Salar de Uyuni (Salar de Tunupa)

Is the world's largest salt flat, at 10,582 square kilometers (4,086 sq mi). It is in the Daniel Campos Province in Potosí in southwest Bolivia, near the crest of the Andes and is at an elevation of 3,656 meters (11,995 ft) above sea level.

The Salar was formed as a result of transformations between several prehistoric lakes. It is covered by a few meters of salt crust, which has an extraordinary flatness with the average elevation variations within one meter over the entire area of the Salar. The crust serves as a source of salt and covers a pool of brine, which is exceptionally rich in lithium. It contains 50% to 70% of the world's known lithium reserves. The large area, clear skies, and exceptional flatness of the surface make the Salar an ideal object for calibrating the altimeters of Earth observation satellites. Following rain, a thin layer of dead calm water transforms the flat into the world's largest mirror, 129 kilometres (80 miles) across.

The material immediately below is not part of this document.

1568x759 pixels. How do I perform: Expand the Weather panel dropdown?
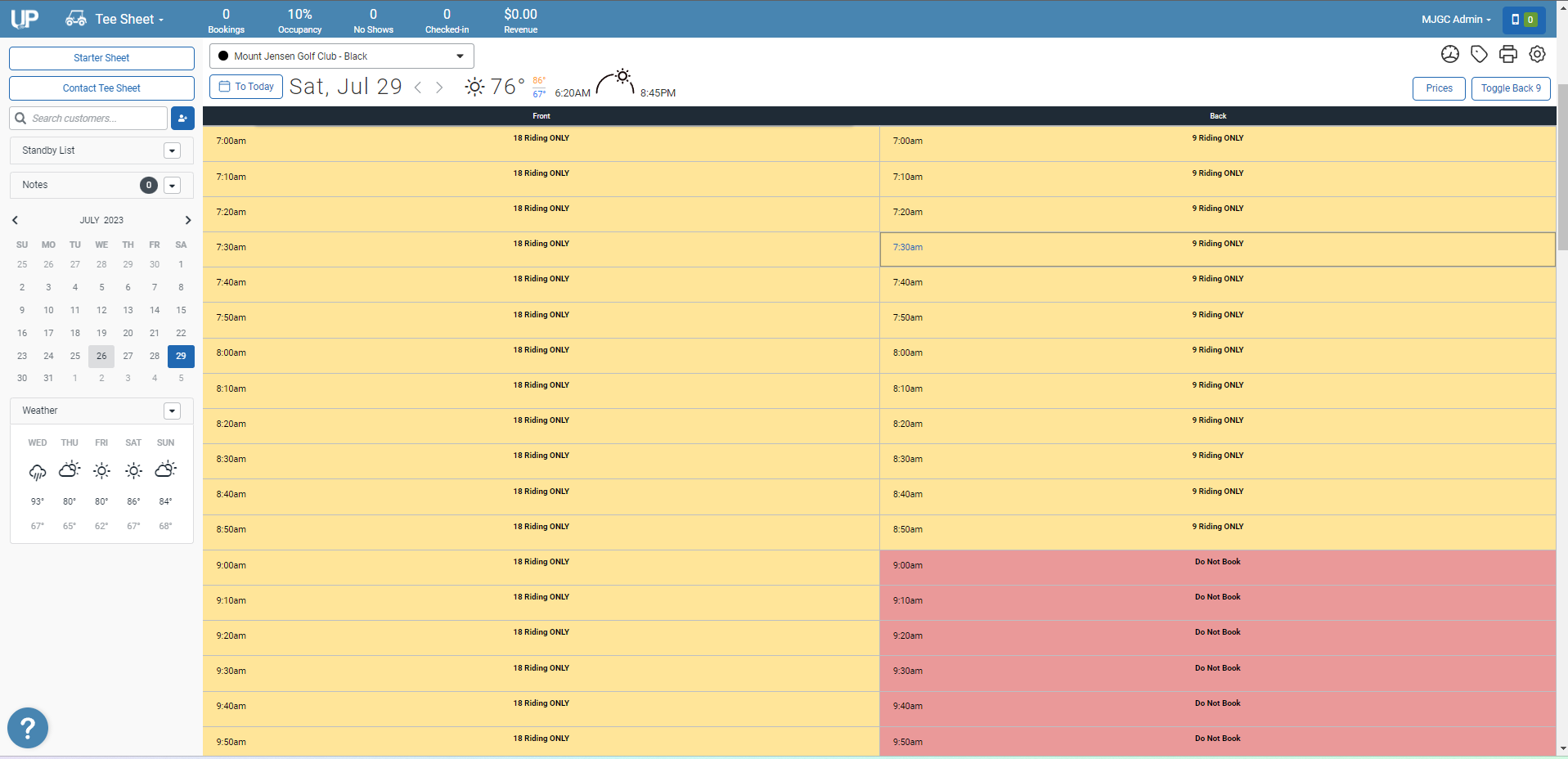(172, 411)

The Salar serves as the major transport route across the Bolivian Altiplano and is a major breeding ground for several species of flamingos. Salar de Uyuni is also a climatological transitional zone since the towering tropical cumulus congestus and cumulonimbus incus clouds that form in the eastern part of the salt flat during the summer cannot permeate beyond its drier western edges, near the Chilean border and the Atacama Desert.

Properties

Salt lakes form when the water flowing into the lake, containing salt or minerals, cannot leave because the lake is endorheic (terminal). The water then evaporates, leaving behind any dissolved salts and thus increasing its salinity, making a salt lake an excellent place for salt production. High salinity will also lead to a unique halophilic flora and fauna in the lake in question; sometimes, in fact, the result may be an absence or near absence of life near the salt lake.

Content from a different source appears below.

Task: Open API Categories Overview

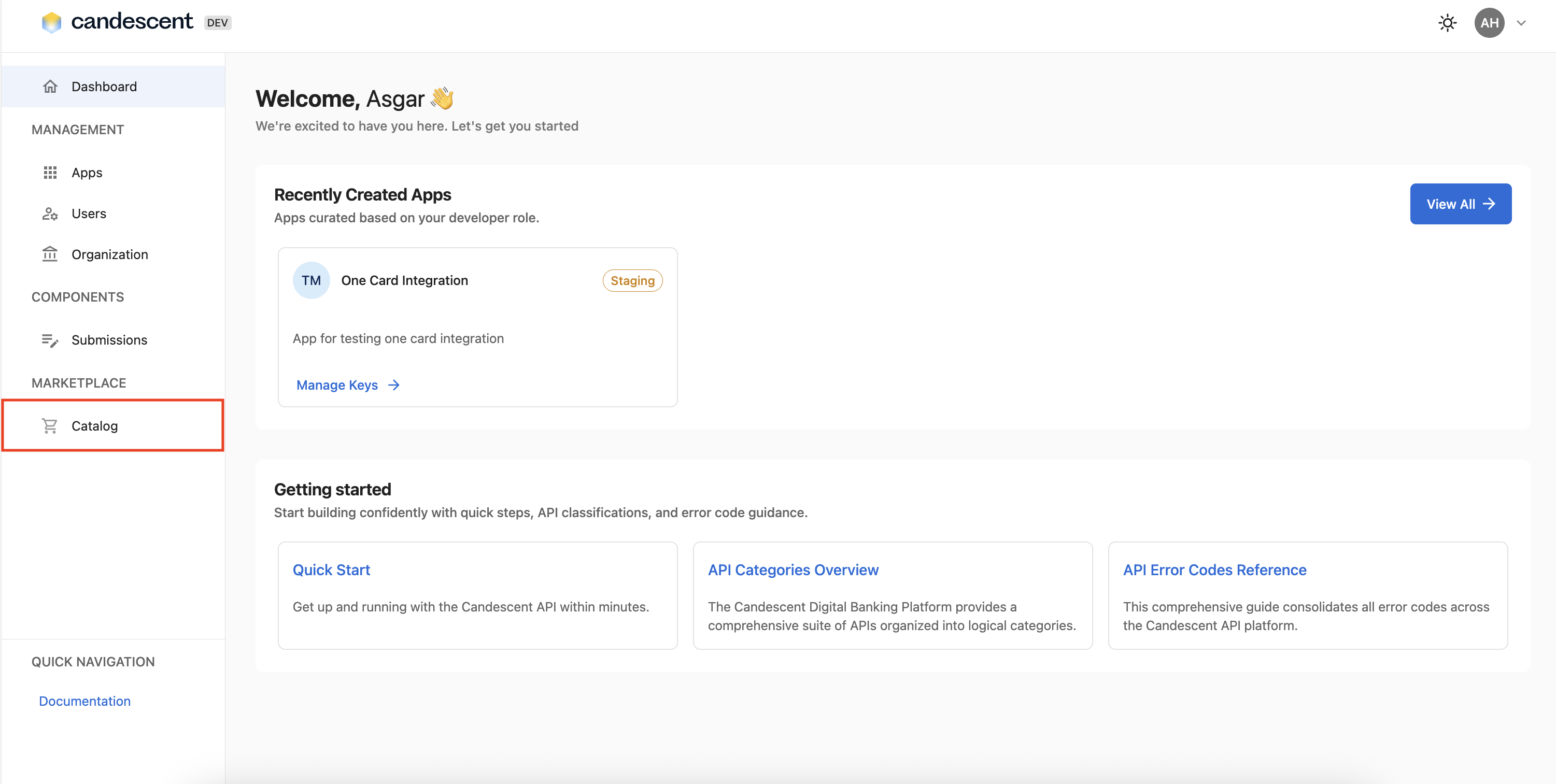Action: click(793, 569)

If the amount of water flowing into a lake is less than the amount evaporated, the lake will eventually disappear and leave a dry lake (also called playa or salt flat).

Brine lakes consist of water that has reached salt saturation or near saturation (brine), and may also be heavily saturated with other materials.

Most brine lakes develop as a result of high evaporation rates in an arid climate with a lack of an outlet to the ocean. The high salt content in these bodies of water may come from minerals deposited from the surrounding land. Another source for the salt may be that the body of water was formerly connected to the ocean. While the water evaporates from the lake, the salt remains. Eventually, the body of water will become brine.

Because of the density of brine, swimmers are more buoyant in brine than in fresh or ordinary salt water. Examples of such brine lakes are the Dead Sea and the Great Salt Lake.

Bodies of brine may also form on the ocean floor at cold seeps. These are sometimes called brine lakes, but are more frequently referred to as brine pools. It is possible to observe waves on the surface of these bodies.

Man-made bodies of brine are created for edible salt production. These can be referred to as brine ponds.